Set out every line of all the records below as a numbered list, omitting blank lines and leaving the pictures out of your answer.
# Raw records start
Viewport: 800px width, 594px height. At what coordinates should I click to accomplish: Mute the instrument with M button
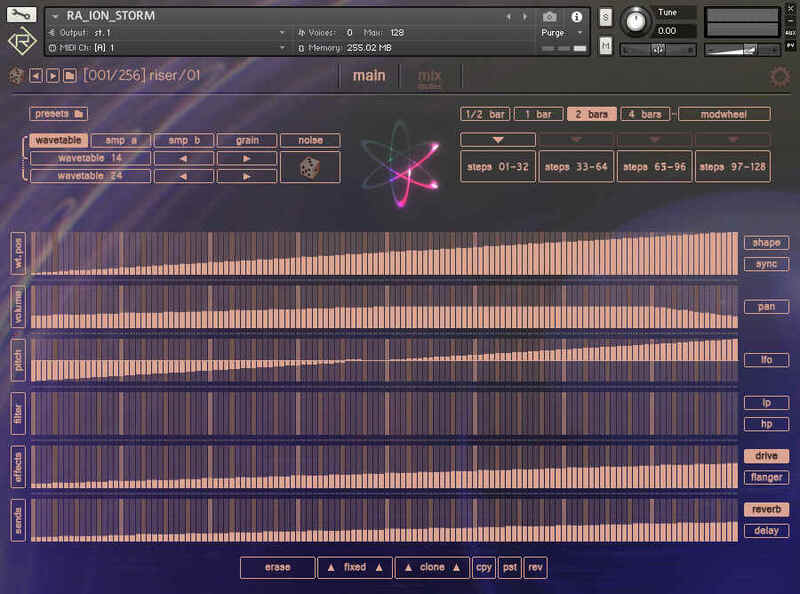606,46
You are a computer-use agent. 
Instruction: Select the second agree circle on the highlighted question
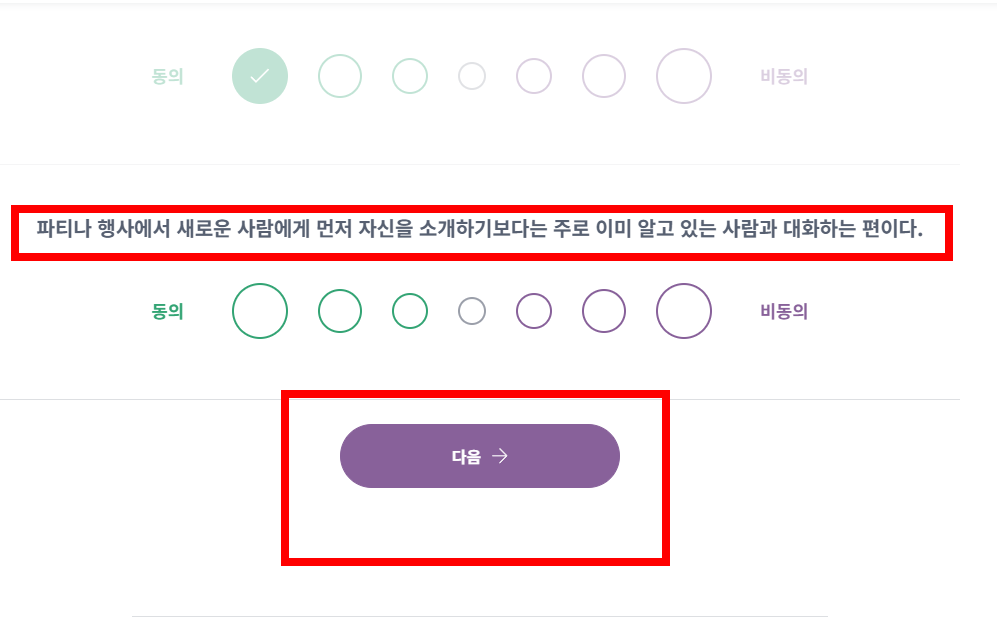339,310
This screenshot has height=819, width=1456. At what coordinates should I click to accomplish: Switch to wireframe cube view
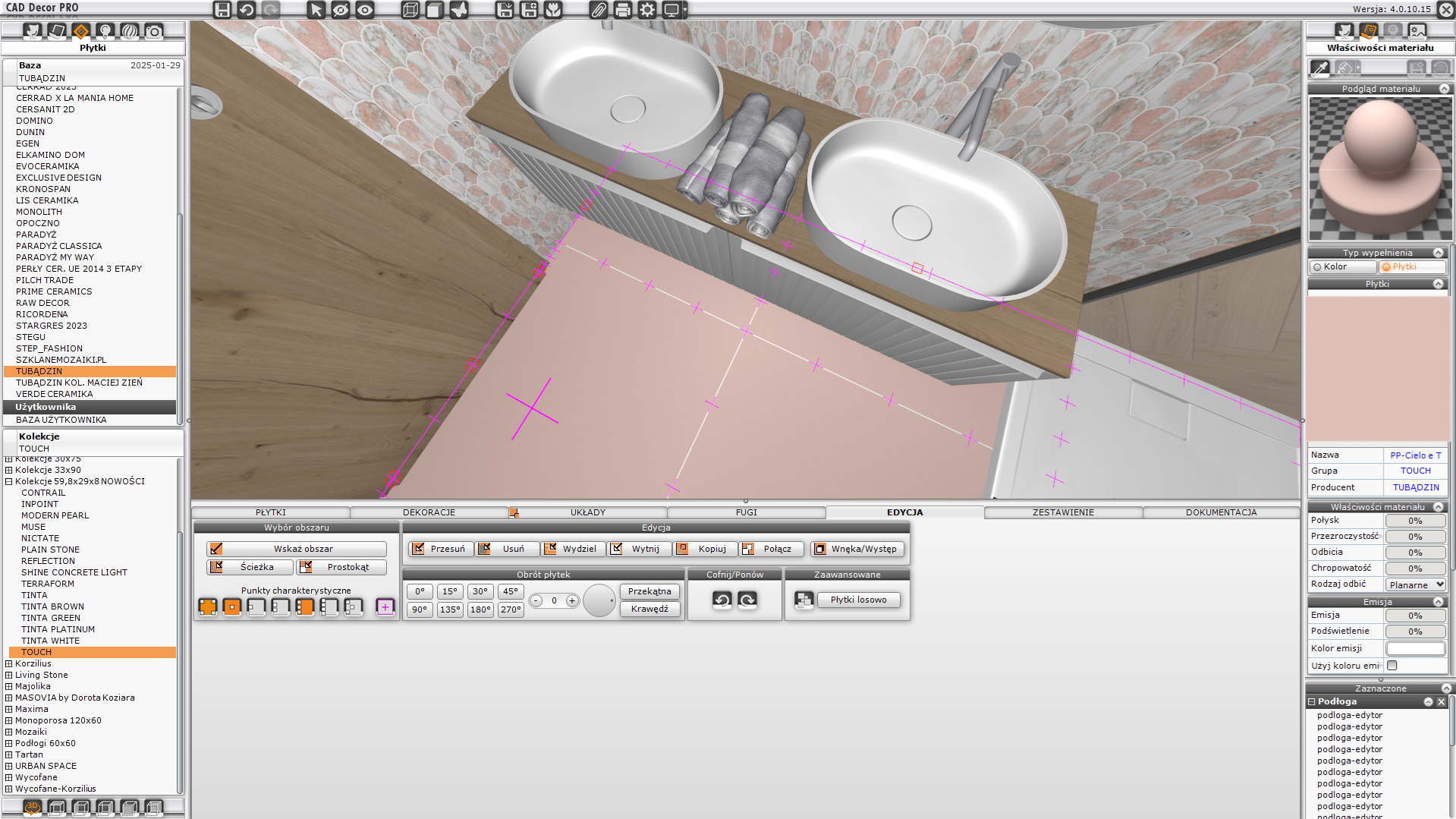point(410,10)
# Raw records end
**Exercise result:**
1. Viewport: 800px width, 594px height. At what coordinates should I click to accomplish: Mute the instrument with M button
2. 606,46
3. You are a computer-use agent. 
4. Instruction: Select the second agree circle on the highlighted question
5. 339,310
6. This screenshot has height=819, width=1456. At what coordinates should I click to accomplish: Switch to wireframe cube view
7. point(410,10)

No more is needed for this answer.